The notoriously secretive Financial Stability Oversight Council will need to divulge hundreds of pages of its files if MetLife prevails in its latest legal gambit.

In December 2014, FSOC designated Metlife, the nation’s largest insurance company, as a Systemically Important Financial Institution, subjecting it to new regulatory, disclosure, and capital demands. After failing to prevail in FSOC’s appeal process, MetLife, in January, sued the agency in U.S. District Court for the District of Columbia. A Motion for Summary Judgment, reiterating the firm’s claim that its designation was neither constitutional, nor in line with the intent to the Dodd-Frank Act (which created the multi-regulator FSOC) was filed on June 16

On Monday, as part of that lawsuit, MetLife asked Judge Rosemary Collyer to authorize the release of nearly 500 pages of documents pertaining to the SIFI designation to its outside counsel (the law firm Gibson Dunn). FSOC has resisted releasing much of the documentation that details its deliberations because it frequently includes discussions of other companies and could reveal confidential information about the insurance company's competitors. The court had previously authorized access to nearly 2,000 pages of once-redacted files, imposing confidentiality demands on the attorneys reviewing them for the case. MetLife claims, however, that an additional 500 pages, many detailing discussions with FSOC’s insurance industry members, remain unavailable.

As for the broader lawsuit, among MetLife’s claims:

“FSOC made “numerous critical errors” that fatally undermined the reasoning in its final designation.
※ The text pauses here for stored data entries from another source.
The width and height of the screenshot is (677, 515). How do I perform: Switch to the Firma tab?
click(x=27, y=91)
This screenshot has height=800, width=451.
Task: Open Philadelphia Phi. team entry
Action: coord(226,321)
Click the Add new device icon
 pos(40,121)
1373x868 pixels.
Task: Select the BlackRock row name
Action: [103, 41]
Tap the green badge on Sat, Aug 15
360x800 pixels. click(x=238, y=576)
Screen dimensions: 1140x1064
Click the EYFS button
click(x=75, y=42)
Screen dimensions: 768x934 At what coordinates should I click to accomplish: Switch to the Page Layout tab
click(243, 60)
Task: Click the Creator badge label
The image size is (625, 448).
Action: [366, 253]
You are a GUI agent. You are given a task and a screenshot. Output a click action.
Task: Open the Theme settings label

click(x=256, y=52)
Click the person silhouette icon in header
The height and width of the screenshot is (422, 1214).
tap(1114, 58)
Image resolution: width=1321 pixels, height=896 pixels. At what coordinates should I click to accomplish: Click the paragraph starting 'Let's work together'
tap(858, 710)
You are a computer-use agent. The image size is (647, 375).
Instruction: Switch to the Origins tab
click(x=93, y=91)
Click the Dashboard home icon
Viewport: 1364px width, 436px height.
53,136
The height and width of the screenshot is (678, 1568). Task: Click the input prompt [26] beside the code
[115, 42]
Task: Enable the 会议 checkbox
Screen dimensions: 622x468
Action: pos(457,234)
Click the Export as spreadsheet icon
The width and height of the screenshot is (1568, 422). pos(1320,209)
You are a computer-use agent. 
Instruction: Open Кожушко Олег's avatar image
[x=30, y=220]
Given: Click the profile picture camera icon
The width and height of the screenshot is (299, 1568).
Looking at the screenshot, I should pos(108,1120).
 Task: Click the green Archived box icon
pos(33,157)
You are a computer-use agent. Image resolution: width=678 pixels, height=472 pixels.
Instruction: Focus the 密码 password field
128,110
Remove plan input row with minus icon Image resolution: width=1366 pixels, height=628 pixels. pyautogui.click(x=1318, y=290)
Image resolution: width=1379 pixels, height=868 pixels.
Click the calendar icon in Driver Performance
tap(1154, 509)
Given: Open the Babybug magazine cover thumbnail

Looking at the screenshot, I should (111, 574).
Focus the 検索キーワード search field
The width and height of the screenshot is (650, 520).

It failed to understand, or give meaningful weight to, the comprehensive state insurance regulatory regime that supervises every aspect of MetLife’s U.S. insurance business.

FSOC fixated on MetLife’s size and so-called interconnections with other financial companies—“factors that, considered alone, would inevitably lead to the designation of virtually any large financial company”—and ignored other statutorily mandated considerations that weighed sharply against designation.

 “FSOC consistently relied on vague standards and assertions, unsubstantiated speculation, and unreasonable assumptions that are inconsistent with historical experience, basic economic teachings, and accepted principles of risk analysis.”

 “FSOC wholly ignored the tools used by federal regulators to assess the potential impact of severely adverse economic conditions in other contexts, including Federal Reserve Board ‘stress tests.’”

FSOC denied MetLife access to data and materials used to make its designation, depriving the Company of an opportunity to rebut assumptions and respond to its analysis. This violated the firm’s due process rights, the suit says.

In an amicus curiae brief filed on June 29, the American Council of Life Insurers, a trade association with approximately 300 member companies, wrote that it "fully endorses the legal arguments made by MetLife that the SIFI designation was “arbitrary and capricious; unsupported by the record, empirical fact, or economic logic; and contrary to law."

"First, in important respects, the Council's designation of MetLife failed to account for the fundamental differences between banks, on the one hand, and life insurance companies, on the other—differences that render the Council's analysis unsound," ACLI wrote. "Second, the Council continues to predicate its designations of life insurance companies on a basic misunderstanding of existing state regulation of the life insurance industry.” FSOC, it says, failed to engage meaningfully with the state regulation system that has long governed the life insurance industry effectively.”